Open mbeckerle opened 3 years ago
(comment by Steve Hanson, moved from redmine) WG agreed that precision 1 fallback mappings should be able to be switched on. Accordingly dfdl:encodingErrorPolicy will be extended as follows:
1) Error unmappable characters; fallbacks not required => "error" 2) Replace unmappable characters; fallbacks not required => "replace" 3) Error unmappable characters; fallbacks required => "fallbackOrError" 4) Replace unmappable characters; fallbacks required => "fallbackOrReplace"
Also noted: The wordng for dfdl:encodingErrorPolicy 'replace' says: If 'replace' then any error when decoding characters results in the insertion of the Unicode Replacement Character (U+FFFD) as the replacement for that error. That is not strictly true, as ICU behaviour is: 1.If the input sequence is of length 1 and a subchar1 byte is specified for the codepage [in the .ucm file], output U+001A 2.Otherwise output U+FFFD
(moved from https://redmine.ogf.org/issues/301)
Today the DFDL 1.0 spec has property dfdl:encodingErrorPolicy to control what happens when an unmappable or malformed character is encountered - 'error' or 'replace'. When 'replace' the appropriate substitution character is used.
There is also the orthogonal question of fallback mappings, which are mappings specified by an encoding which is not a normal round-trip mapping.

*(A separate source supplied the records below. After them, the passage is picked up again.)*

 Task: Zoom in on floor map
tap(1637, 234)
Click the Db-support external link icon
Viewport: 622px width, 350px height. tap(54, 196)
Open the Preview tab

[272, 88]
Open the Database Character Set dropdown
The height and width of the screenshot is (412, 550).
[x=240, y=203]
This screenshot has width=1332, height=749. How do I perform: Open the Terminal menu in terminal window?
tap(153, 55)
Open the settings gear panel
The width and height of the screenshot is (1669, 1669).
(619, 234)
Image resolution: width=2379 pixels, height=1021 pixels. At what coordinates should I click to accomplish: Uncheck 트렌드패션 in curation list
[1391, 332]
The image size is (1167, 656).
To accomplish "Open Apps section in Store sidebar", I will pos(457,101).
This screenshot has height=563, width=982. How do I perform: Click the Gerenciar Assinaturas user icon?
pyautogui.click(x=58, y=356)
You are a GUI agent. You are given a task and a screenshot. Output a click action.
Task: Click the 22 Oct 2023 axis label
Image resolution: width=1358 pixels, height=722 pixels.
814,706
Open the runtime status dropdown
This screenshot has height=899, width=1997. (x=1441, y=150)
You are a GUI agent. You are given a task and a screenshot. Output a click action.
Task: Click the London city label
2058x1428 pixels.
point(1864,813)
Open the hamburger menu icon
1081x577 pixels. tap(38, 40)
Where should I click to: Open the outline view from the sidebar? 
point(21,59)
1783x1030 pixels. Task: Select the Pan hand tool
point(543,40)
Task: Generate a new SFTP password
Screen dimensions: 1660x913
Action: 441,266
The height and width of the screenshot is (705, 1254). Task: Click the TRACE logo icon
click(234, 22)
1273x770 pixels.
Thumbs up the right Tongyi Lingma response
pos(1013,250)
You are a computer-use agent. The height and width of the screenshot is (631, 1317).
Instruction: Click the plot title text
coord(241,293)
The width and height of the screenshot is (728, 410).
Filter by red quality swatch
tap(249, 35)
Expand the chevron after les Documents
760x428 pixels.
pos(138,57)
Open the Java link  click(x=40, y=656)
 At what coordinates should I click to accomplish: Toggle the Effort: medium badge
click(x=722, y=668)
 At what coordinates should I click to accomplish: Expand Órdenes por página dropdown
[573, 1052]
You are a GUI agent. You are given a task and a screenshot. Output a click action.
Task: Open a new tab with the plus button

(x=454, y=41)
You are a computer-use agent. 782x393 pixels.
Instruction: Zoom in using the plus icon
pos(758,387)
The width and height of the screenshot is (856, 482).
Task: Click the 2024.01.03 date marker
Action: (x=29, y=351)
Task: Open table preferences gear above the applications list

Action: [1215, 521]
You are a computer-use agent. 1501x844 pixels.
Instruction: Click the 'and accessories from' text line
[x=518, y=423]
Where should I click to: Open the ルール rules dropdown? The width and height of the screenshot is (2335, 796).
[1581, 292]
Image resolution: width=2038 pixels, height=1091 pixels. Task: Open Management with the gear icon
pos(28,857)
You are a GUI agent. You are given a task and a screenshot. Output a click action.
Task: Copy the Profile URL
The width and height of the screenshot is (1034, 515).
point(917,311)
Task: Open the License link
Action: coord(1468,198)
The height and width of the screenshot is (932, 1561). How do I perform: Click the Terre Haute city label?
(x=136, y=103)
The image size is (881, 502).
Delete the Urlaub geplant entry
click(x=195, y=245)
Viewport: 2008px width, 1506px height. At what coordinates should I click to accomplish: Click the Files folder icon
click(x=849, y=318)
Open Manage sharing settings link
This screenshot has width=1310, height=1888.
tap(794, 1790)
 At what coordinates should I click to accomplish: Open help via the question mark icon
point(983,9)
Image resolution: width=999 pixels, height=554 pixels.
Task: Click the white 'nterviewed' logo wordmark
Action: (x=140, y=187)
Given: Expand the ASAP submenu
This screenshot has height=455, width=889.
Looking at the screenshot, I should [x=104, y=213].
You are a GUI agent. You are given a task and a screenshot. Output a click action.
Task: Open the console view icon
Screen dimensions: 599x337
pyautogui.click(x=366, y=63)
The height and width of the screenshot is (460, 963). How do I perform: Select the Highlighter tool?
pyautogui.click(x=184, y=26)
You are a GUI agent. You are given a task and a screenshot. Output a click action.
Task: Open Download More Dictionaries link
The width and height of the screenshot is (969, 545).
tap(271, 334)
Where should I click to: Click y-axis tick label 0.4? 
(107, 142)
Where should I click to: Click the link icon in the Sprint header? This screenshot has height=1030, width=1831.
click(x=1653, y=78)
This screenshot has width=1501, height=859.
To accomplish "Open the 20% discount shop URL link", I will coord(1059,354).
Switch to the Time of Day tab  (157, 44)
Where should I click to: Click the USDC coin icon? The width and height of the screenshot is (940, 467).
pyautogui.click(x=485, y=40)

DFDL does not currently provide for switching on fallback mappings. Here's what ICU says about this at http://userguide.icu-project.org/conversion/data. _ In the CHARMAP section of a .ucm file, each line contains a Unicode code point (like <U(1-6 hexadecimal digits for the code point)> ), a codepage character byte sequence (each byte like \xhh (2 hexadecimal digits} ), and an optional "precision" or "fallback" indicator. The precision indicator either must be present in all mappings or in none of them. The indicator is a pipe symbol ‘|’ followed by a 0, 1, 2, 3, or 4 that has the following meaning:
|0 - A "normal", roundtrip mapping from a Unicode code point and back. |1 - A "fallback" mapping only from Unicode to the codepage, but not back. |2 – A subchar1 mapping. The code point is unmappable, and if a substitution is performed, then the subchar1 should be used rather than the subchar. Otherwise, such mappings are ignored. |3 - A "reverse fallback" mapping only from the codepage to Unicode, but not back to the codepage. |4 - A "good one-way" mapping only from Unicode to the codepage, but not back.
Fallback mappings from Unicode typically do not map codes for the same character, but for "similar" ones. This mapping is sometimes done if a character exists in Unicode but not in the codepage. To replace it, ICU maps a codepage code to a similar-looking code for human-readable output. This mapping feature is not useful for text data transmission especially in markup languages where a Unicode code point can be escaped with its code point value. The ICU application programming interface (API) ucnv_setFallback() controls this fallback behavior.
"Reverse fallbacks" are technically similar, but the same Unicode character can be encoded twice in the codepage. ICU always uses reverse fallbacks at runtime.
A subset of the fallback mappings from Unicode is always used at runtime: Those that map private-use Unicode code points. Fallbacks from private-use code points are often introduced as replacements for previous roundtrip mappings for the same pair of codes. These replacements are used when a Unicode version assigns a new character that was previously mapped to that private-use code point. The mapping table is then changed to map the same codepage byte sequence to the new Unicode code point (as a new roundtrip) and the mapping from the old private-use code point to the same codepage code is preserved as a fallback.
A "good one-way" mapping is like a fallback, but ICU always uses "good one-way" mappings at runtime, regardless of the fallback API flag.
The idea is that fallbacks normally lose information, such as mapping from a compatibility variant of a letter to the ASCII version; however, fallbacks from PUA and reverse fallbacks are assumed to be for "the same character", just an older code for it._
So the default behaviour for ICU is to use "good one-way" mappings, "reverse fallback" mappings, and "fallback" mappings from private-use-area code points, but only to use normal "fallback" mappings if the setFallback API has been used.
IBM customers have requested the ability to use normal "fallback" mappings. At the current time, the only solution open to them is to change the .ucm file (or create a variant) and change the "|1" mappings to "|4" so that "fallback" mappings become "good one-way" mappings.